======== Extracted records
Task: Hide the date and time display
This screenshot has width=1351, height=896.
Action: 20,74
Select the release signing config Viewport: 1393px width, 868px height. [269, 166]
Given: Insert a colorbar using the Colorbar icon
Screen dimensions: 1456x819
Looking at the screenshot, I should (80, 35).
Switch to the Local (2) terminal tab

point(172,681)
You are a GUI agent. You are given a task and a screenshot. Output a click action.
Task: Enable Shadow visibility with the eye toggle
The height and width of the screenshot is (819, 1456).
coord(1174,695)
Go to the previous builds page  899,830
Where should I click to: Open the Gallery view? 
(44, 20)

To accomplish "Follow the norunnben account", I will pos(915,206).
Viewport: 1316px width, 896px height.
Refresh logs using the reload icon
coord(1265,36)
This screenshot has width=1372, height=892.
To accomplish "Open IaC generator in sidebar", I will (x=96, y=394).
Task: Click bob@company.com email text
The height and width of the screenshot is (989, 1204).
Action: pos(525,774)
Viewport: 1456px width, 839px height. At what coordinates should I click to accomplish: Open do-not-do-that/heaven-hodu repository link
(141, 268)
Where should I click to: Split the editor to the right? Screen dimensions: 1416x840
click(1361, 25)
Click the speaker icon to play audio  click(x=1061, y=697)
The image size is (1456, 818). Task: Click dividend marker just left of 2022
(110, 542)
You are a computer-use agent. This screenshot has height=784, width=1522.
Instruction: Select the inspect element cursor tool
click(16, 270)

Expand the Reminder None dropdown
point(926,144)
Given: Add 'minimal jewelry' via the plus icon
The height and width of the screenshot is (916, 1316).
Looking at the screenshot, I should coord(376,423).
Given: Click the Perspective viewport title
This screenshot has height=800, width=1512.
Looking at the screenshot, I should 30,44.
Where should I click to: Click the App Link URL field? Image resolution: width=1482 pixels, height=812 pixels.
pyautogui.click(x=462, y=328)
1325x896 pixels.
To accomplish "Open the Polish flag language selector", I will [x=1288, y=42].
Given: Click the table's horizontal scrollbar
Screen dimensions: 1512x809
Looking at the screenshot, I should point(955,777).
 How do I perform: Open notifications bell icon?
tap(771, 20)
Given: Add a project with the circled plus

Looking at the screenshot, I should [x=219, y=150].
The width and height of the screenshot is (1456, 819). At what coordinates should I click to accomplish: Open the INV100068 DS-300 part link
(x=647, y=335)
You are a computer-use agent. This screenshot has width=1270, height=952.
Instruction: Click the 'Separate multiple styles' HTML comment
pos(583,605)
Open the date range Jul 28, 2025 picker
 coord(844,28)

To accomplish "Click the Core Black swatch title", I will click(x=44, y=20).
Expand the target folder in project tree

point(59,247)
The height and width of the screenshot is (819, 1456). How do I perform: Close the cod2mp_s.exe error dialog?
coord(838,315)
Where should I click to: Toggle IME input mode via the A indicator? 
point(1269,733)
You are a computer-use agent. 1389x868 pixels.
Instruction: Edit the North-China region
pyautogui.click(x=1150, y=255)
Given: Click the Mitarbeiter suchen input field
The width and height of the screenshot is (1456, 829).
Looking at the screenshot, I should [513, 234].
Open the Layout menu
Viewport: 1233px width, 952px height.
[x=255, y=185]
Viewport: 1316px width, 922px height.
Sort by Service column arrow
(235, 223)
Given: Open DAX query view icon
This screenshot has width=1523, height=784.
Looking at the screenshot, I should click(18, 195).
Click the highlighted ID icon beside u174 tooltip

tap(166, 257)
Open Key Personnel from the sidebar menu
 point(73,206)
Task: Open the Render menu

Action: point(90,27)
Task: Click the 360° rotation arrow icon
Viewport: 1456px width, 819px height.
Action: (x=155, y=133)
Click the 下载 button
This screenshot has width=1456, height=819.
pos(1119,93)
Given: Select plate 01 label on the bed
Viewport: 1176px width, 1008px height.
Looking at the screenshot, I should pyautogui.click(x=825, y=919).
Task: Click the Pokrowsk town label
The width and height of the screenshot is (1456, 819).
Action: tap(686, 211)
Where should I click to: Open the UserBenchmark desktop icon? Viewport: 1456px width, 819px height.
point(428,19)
================
- [Work instructions] Up to and including the line with "Task: Click bob@company.com email text", output every line of the records above exactly, starting from the first; output nothing else.

- [Response box]
Task: Hide the date and time display
This screenshot has width=1351, height=896.
Action: 20,74
Select the release signing config Viewport: 1393px width, 868px height. [269, 166]
Given: Insert a colorbar using the Colorbar icon
Screen dimensions: 1456x819
Looking at the screenshot, I should (80, 35).
Switch to the Local (2) terminal tab

point(172,681)
You are a GUI agent. You are given a task and a screenshot. Output a click action.
Task: Enable Shadow visibility with the eye toggle
The height and width of the screenshot is (819, 1456).
coord(1174,695)
Go to the previous builds page  899,830
Where should I click to: Open the Gallery view? 
(44, 20)

To accomplish "Follow the norunnben account", I will pos(915,206).
Viewport: 1316px width, 896px height.
Refresh logs using the reload icon
coord(1265,36)
This screenshot has width=1372, height=892.
To accomplish "Open IaC generator in sidebar", I will (x=96, y=394).
Task: Click bob@company.com email text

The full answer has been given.